Soucieux de placer la FA sous un « parapluie démocratique », Joyeux donne également l’adhésion de la FA au Comité de liaison pour la défense de la république [2], comme le PCI.

Il ne sera cependant guère récompensé pour son esprit d’initiative. Au congrès de la FA, réuni du 24 au 26 mai, les humanistes dénoncent la présence de la FA dans le CAR, et plus encore au Comité de vigilance. Le Bordelais Aristide Lapeyre proteste : Joyeux a « violé les accords » en­tre les membres de la FA, car « les statuts de l’organisation lui interdisaient » de faire cela.
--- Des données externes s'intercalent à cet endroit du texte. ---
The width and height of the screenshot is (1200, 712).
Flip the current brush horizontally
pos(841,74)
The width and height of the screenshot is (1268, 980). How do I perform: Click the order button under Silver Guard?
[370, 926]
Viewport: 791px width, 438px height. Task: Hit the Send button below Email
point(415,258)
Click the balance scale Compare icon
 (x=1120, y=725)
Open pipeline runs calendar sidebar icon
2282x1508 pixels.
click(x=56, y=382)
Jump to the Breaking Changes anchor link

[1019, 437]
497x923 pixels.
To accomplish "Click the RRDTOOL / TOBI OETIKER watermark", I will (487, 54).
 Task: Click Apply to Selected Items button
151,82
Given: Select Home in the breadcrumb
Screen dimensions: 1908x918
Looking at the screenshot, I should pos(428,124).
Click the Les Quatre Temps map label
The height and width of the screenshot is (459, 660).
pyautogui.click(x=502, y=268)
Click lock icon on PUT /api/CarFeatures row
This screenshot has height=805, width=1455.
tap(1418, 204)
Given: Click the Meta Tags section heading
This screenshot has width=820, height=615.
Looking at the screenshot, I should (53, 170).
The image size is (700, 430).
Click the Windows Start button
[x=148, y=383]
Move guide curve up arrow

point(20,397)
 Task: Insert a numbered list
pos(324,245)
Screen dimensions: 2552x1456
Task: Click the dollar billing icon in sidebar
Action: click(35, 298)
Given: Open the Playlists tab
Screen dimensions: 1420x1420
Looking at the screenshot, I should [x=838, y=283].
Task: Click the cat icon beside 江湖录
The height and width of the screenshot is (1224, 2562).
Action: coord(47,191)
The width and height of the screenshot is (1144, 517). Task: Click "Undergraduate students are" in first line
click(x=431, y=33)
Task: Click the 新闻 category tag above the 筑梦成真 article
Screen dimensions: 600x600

Joyeux proteste : il a au contraire « rendu service » à la FA en la sortant de sa « torpeur », puisque les instances fédérales ne faisaient rien [3].

Le dernier jour du congrès, on apprend que la situation s’aggrave brutalement. Les putschistes ont pris le contrôle de la Corse et lancé un ultimatum : si dans cinq jours l’Élysée n’a pas nommé de Gaulle chef du gouvernement, ils marcheront sur Paris.

Pas de débordement le 28 mai

Le 28 mai marque l’apogée de l’opposition au putsch. Alors que, la veille, la grève générale tentée par la CGT a été un échec, 200.000 à 250.000 personnes ­défilent contre de Gaulle à Paris, de Nation à République.

Les députés membres du Comité de liaison pour la défense de la république ouvrent la marche, accompagnés des dirigeants FO et CFTC. Derrière eux, on scande « Vive la république ! » entre deux Marseillaise. Suivent les enseignants et étudiants. Puis arrivent les gros bataillons de la CGT et du PCF. Là, aux slogans républicains, on ajoute « Le fascisme ne passera pas ! », « Unité d’action ! », « Front populaire ! », « Factieux, au poteau ! », « Massu au poteau ! », « De Gaulle au musée ! » En queue de manif, enfin, le cortège du CAR n’emploie que les slogans antifascistes en y ajoutant : « La girafe au zoo ! », « Désarmons les paras ! » ou encore « Les paras à l’usine ! » Et seule L’Internationale retentit.

Arrivés place de la République, les députés socialistes et républicains s’éclipsent rapidement. On appelle à la dispersion. Le pôle emmené par le CAR refuse, et s’engage dans la rue du Temple, barrée par un cordon de CRS. Alertés, les services d’ordre SFIO et PCF accourent et s’interposent. Échange de propos aigres-doux : « Pas de provocation » – « On s’en fout de la république ! » – « Ce n’était pas notre mot d’ordre » – « Vous allez au massacre ». La scène dure une demie-heure, avant que les militants du CAR se résignent et tournent les talons [4].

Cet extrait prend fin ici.